L'attaque sanglante qui a eu lieu jeudi soir dans la ville française de Nice démontre toute la difficulté de lutter contre le terrorisme, explique Vincent Seron, criminologue et membre du Centre d'étude sur le terrorisme et la radicalisation (CETR) de l'université de Liège (ULg). "Si on rattache cet acte au terrorisme, cela démontre que peu de moyens et un processus pas très élaboré suffisent pour occasionner un grand nombre de victimes". Le criminologue reste prudent sur le lien entre cet acte et les attentats terroristes de Charlie Hebdo, Paris ou Bruxelles. "Pour l'instant, l'attentat n'a pas été revendiqué", souligne-t-il.
Un individu a tué 84 personnes, selon un bilan provisoire, jeudi soir à Nice en fonçant avec un camion dans la foule rassemblée pour le feu d'artifice du 14 juillet, à l'occasion de la fête nationale française. "Nous sommes dans un contexte de haut potentiel victimaire", précise Vincent Seron. "L'individu a trouvé la possibilité, avec un seul acte, d'engendrer un grand nombre de victimes. C'est l'essence même du terrorisme".

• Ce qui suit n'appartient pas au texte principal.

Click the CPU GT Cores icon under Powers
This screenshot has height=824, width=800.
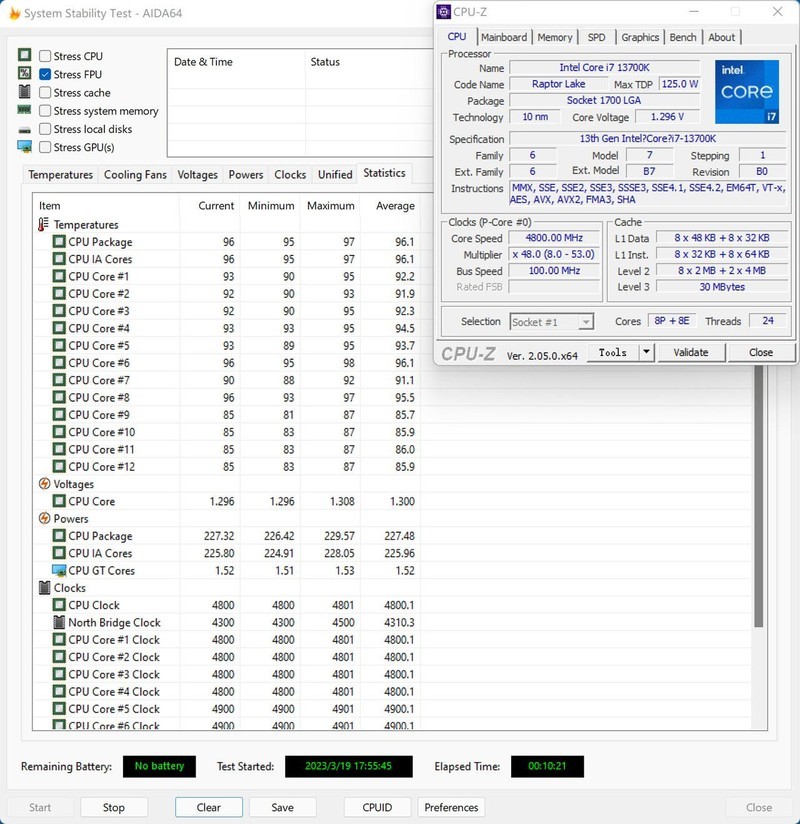pyautogui.click(x=58, y=570)
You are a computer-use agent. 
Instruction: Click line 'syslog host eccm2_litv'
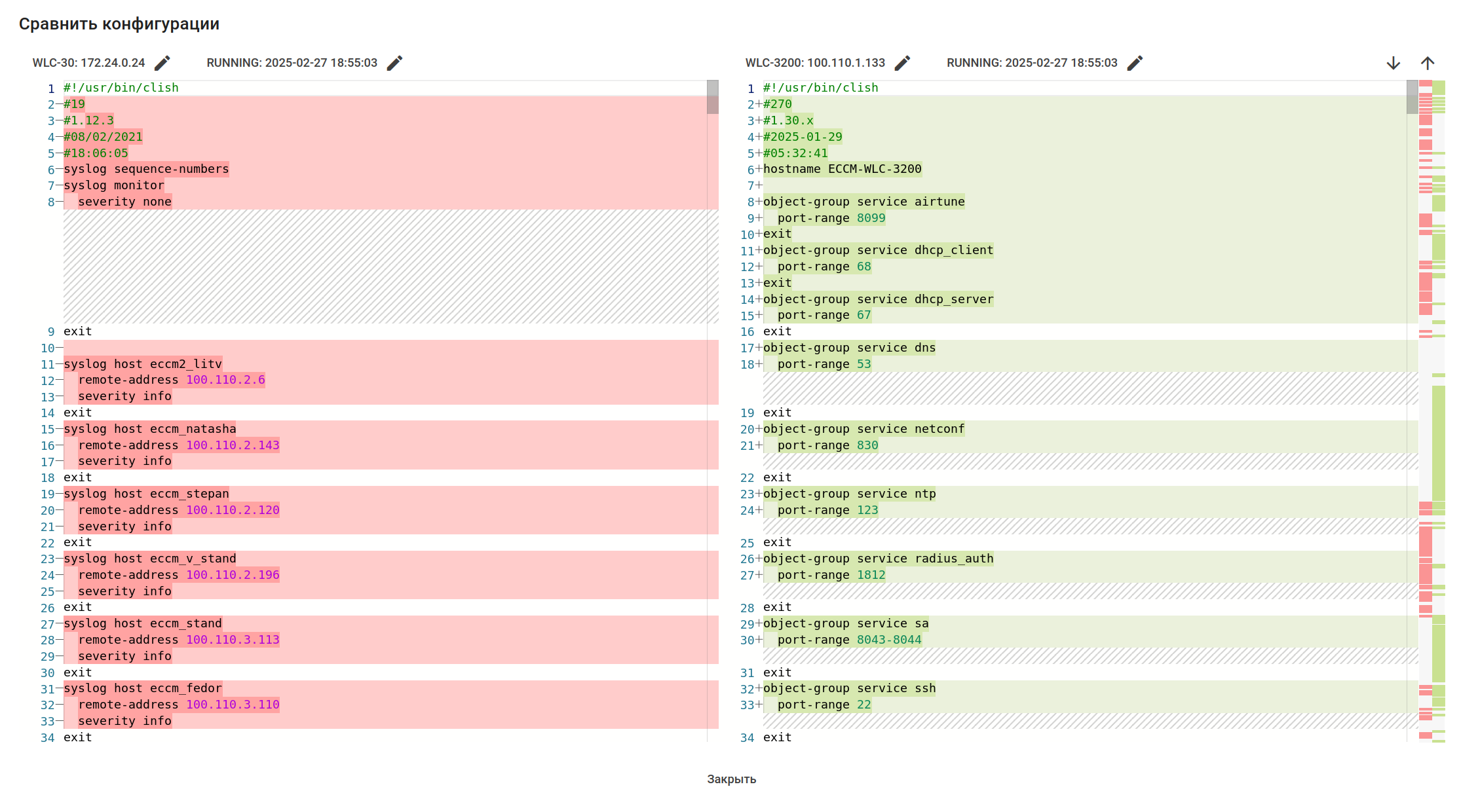tap(143, 364)
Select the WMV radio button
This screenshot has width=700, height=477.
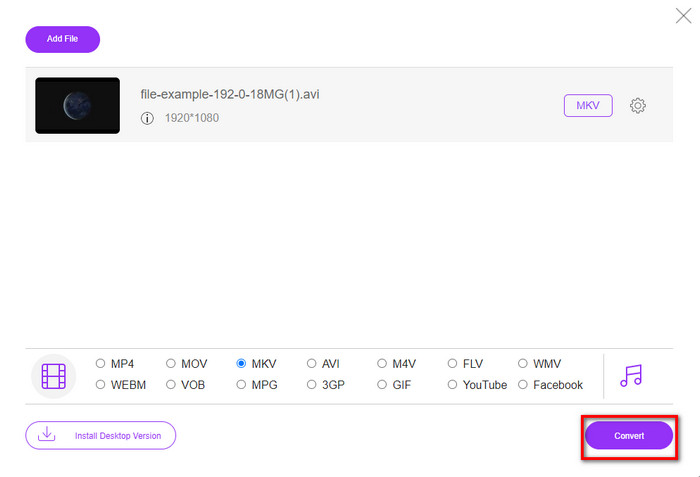tap(524, 364)
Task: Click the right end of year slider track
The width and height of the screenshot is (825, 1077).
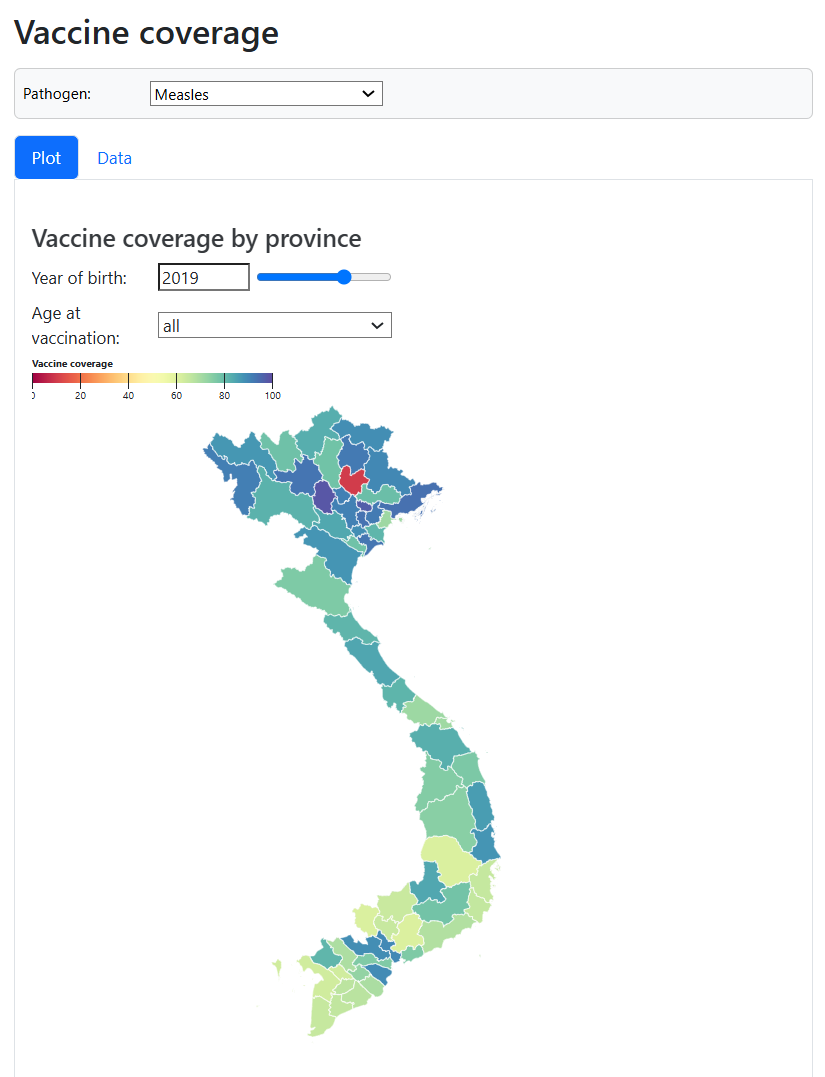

Ceci explique tout le problème de la lutte contre le terrorisme. "Il existe une multitude de cibles potentielles et il est impossible de toutes les sécuriser", souligne M. Seron. "L'élément déterminant reste la motivation à tuer des personnes au hasard et à envisager ou à cultiver le projet de mourir. Les deux se retrouvent dans la radicalisation. Cette motivation fait que l'idée de commettre un tel acte germe, il devient acceptable et justifié aux yeux de l'individu de tuer alors qu'il a été immergé dans une culture où normalement, on ne doit pas tuer".
"Quand on touche à des enfants, on augmente le facteur de terreur"
Le mode opératoire utilisé est plutôt récent, même s'il avait déjà été utilisé en 2013 à Londres ou en 2014 au Canada. Les attaques terroristes de 2015 et 2016 impliquaient des hommes lourdement armés ou des kamikazes. Dans ce cas, l'arme était un camion banal, difficile à neutraliser. "Il est vrai que l'État islamique a, par le passé, appelé à utiliser ce type de moyen".
L'attaque diffère également par ses victimes: plusieurs enfants ont perdu la vie lors de l'attaque. "La cible est devenue symbolique parce que la population est frappée là où ça fait mal. Quand on touche à des enfants, on augmente le facteur de terreur". Les raisons qui ont poussé l'individu à commettre son acte ne seront jamais claires, affirme Vincent Seron. "A-t-il choisi la date du 14 juillet pour le symbole de la fête nationale, celle de la Liberté, de l'Egalité et de la Fraternité ou parce que cette date occasionnait un rassemblement de personnes permettant de faire un grand nombre de victimes? On ne saura jamais réellement quelle proportion ont eu ces deux éléments dans la décision de commettre l'acte".
L'individu a par contre choisi Nice "parce qu'il habitait vraisemblablement les lieux. Il s'est donc sûrement déjà rendu au feu d'artifice de la fête nationale, il connaissait les lieux. C'est typique de la délinquance: on commet son acte dans des endroits connus, parce que c'est plus facile. Les cambrioleurs fonctionnent comme ça également".